Practice Update

Last month, the U.S. Environmental Protection Agency (EPA) published a new proposed rules under the Safe Drinking Water Act that will severely limit the levels of certain substances of a man-made family of chemicals, collectively known as “PFAS,” permissible in drinking water. PFAS National Primary Drinking Water Regulation Rulemaking, 88 FR 18638 (March 29, 2023).

PFAS (per- and polyfluoroalkyl substances) are a group of synthetic chemicals that have been linked to serious conditions such as cancer, thyroid disease, fertility issues, and liver damage. They are commonly known as “forever chemicals” because their chemical and physical properties allow them to accumulate over time and make them resistant to degradation. They break down very slowly in the environment and in the bodies of humans and animals. PFAS have been used since the 1940s and are commonly found in consumer and industrial products, such as clothing, cookware, cosmetics, food packaging, carpeting, and fire-fighting foam. Aside from direct exposure to PFAS via a consumer or industrial product, humans may be exposed to PFAS in drinking water. The high prevalence of PFAS in the environment has led them to be found in the blood of 98% of people in the U.S., according to the CDC.

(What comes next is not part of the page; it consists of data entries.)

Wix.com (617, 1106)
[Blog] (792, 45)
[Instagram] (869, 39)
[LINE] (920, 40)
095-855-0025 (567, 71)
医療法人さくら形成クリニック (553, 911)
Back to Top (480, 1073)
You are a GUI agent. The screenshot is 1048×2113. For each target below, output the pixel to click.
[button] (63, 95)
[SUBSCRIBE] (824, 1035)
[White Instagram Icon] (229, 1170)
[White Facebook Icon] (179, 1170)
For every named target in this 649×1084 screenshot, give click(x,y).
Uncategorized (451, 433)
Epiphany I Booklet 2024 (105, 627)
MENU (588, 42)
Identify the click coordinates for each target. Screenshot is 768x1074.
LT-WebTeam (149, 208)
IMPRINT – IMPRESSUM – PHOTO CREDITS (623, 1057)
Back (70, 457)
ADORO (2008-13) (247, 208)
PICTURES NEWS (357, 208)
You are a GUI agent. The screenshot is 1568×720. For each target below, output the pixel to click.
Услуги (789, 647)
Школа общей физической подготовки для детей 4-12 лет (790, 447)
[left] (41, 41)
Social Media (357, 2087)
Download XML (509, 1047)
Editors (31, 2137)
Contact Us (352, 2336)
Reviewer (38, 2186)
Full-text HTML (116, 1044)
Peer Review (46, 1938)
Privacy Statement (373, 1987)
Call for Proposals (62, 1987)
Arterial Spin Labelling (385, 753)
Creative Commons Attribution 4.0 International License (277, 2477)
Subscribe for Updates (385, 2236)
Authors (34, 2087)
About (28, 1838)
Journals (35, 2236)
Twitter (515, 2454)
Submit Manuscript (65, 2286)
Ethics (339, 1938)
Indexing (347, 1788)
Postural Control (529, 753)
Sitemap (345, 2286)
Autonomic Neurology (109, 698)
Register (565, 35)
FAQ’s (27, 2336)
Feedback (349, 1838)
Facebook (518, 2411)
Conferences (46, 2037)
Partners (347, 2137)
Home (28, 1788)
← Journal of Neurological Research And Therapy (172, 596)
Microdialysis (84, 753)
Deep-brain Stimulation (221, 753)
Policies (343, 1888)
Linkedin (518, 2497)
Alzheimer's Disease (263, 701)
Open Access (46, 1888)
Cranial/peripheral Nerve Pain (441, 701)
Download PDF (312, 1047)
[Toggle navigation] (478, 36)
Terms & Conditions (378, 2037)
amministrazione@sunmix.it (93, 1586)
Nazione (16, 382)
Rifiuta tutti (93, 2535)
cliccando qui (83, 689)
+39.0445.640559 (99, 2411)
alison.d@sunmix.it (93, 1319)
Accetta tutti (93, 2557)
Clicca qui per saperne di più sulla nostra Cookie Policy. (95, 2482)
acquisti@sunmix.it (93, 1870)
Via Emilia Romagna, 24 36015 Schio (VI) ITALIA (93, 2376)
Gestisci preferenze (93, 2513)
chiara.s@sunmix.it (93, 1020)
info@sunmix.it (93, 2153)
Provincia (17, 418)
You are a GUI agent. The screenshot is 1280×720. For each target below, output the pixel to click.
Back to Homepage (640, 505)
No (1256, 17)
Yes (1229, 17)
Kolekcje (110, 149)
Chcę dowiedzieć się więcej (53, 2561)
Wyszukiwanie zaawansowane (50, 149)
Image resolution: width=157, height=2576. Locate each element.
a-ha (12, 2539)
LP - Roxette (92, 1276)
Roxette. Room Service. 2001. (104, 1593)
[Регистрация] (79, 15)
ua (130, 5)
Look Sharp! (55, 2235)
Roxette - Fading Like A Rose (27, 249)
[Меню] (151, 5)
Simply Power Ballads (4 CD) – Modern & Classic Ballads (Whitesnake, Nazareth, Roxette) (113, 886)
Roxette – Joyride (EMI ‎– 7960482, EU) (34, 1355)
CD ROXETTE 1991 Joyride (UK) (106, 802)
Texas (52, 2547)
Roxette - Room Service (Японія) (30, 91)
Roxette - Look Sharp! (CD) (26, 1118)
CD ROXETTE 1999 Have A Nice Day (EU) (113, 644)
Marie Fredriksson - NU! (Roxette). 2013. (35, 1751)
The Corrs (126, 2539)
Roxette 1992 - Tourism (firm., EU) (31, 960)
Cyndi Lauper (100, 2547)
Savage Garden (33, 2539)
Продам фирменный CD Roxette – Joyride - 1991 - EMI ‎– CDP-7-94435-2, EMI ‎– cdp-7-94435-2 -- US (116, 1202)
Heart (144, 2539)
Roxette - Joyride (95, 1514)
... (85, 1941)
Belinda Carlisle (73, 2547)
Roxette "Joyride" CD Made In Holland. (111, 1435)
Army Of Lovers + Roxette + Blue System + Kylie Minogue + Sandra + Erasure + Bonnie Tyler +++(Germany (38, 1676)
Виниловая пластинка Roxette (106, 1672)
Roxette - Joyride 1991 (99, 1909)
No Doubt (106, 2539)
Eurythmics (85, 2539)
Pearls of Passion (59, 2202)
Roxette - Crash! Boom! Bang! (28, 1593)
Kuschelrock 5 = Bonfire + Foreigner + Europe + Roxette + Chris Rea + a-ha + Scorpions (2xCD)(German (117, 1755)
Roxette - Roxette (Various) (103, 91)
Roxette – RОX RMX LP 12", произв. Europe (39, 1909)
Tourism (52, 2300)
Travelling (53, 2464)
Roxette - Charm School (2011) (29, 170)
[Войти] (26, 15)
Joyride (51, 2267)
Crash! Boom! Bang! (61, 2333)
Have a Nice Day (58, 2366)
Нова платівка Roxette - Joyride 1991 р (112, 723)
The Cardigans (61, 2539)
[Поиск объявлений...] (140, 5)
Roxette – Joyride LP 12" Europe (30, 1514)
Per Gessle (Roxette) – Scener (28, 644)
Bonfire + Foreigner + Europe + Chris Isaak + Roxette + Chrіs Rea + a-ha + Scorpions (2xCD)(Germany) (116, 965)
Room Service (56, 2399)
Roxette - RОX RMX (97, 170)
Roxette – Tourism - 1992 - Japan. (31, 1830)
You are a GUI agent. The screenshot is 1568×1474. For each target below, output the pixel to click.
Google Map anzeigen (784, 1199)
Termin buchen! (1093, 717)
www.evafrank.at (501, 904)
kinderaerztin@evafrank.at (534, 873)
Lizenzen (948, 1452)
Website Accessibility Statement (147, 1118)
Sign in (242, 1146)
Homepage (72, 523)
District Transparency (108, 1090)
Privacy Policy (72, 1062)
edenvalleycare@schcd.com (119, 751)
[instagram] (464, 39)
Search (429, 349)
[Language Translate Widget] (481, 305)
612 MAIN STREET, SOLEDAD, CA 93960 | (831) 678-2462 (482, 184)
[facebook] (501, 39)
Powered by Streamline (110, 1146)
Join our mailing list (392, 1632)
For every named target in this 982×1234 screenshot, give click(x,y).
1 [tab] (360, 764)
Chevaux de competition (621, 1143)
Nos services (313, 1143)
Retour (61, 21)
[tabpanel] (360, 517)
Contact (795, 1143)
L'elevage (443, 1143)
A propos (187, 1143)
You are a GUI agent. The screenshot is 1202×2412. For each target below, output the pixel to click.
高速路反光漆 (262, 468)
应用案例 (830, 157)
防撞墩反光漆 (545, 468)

The EPA’s proposed rules would limit the levels of certain PFAS in drinking water, setting the maximum contaminate level (MCL) at four parts per trillion (ppt) for two types of PFAS--PFOA and PFOS (perfluorooctanoic acid and perfluorooctane sulfonic acid, respectively). This equates to a mere 4 drops of water in an Olympic sized pool. In addition to setting the MCLs, the EPA has also proposed maximum contaminant level goals (MCLGs), which unlike MCLs, are aspirational and are not enforceable limits. MCLGs are based solely on the levels that are safe for the public’s health, representing the level at which no known or anticipated adverse effects on the health of persons is expected to occur and allows an adequate margin of safety, without consideration for the feasibility and technological limitations of testing and treatment. For PFOA and PFOS, the EPA has stated that the MCLG should be zero parts per trillion, i.e., there is no safe level for humans.

Several states have already implemented limits on the amount of certain PFAS in drinking water; however, most states have not yet enacted any binding regulations. Regardless, the new EPA limits are more stringent than any current state limits. Therefore, all states will be required to take action to come into compliance with the EPA’s proposed regulations once finalized.

The proposed rules will directly apply to public water facilities, requiring them to monitor for the specified chemicals, to notify the EPA and the public if the maximum permissible levels are exceeded, and to treat water to reduce exceeded levels or alternatively find a new supply of uncontaminated water. But the effects of the new rules will extend beyond just public water companies, however.  Because the costs of testing and treatment to meet the new limits would be considerable, many public utilities will likely need to seek additional funding from federal programs in order to meet the new standards. Increased compliance costs would no doubt be passed on to customers.

Manufacturers of PFAS have long been targets of tort litigation, including claims for contamination and products liability, and there have been significant damage awards made in some of those cases. Plaintiffs in PFAS cases likely will argue that the new lower limits provide evidentiary support for toxicity. Moreover, it is predicted that more lawsuits will be filed, including claims by water utilities seeking to recover the costs of treatment and/or replacement of water sources from the manufacturers of the now-regulated substances.

Previous actions have challenged the EPA’s interim health advisories for PFOA and PFOS, as well as the EPA’s advisory on Gen X chemicals (hexafluoropropylene oxide dimer acid and its ammonium salt). The American Chemistry Council (ACC) sued the EPA last year, arguing that the advisory levels of PFOA and PFOS in drinking water were set below reasonable detection limits (0.004 and 0.02 ppt, respectively), making them impossible to implement, and based on “flawed” science. The case was dismissed for lack of standing. Am. Chemistry Council v. EPA, 22-1177 (D.C. Cir. 2022). In a separate suit, The Chemours Co., a manufacturer of PFAS, challenged the EPA’s advisory on GenX compounds, citing a flawed and scientifically unsound toxicity assessment. This case is still pending. The Chemours Company FC, LLC v. EPA, et al., 22-2287 (3d Cir. 2022). Given the high costs of compliance and the industry claims referred to above, it is anticipated that there will be litigation surrounding the science behind the EPA’s proposed drinking water limits.

The proposed rules are currently in the 60-day comment period. On May 4, 2023, a public hearing will be held virtually and the EPA will take public comments on the proposed rule. A final decision will then be issued, which the EPA has indicated is likely to occur late this year.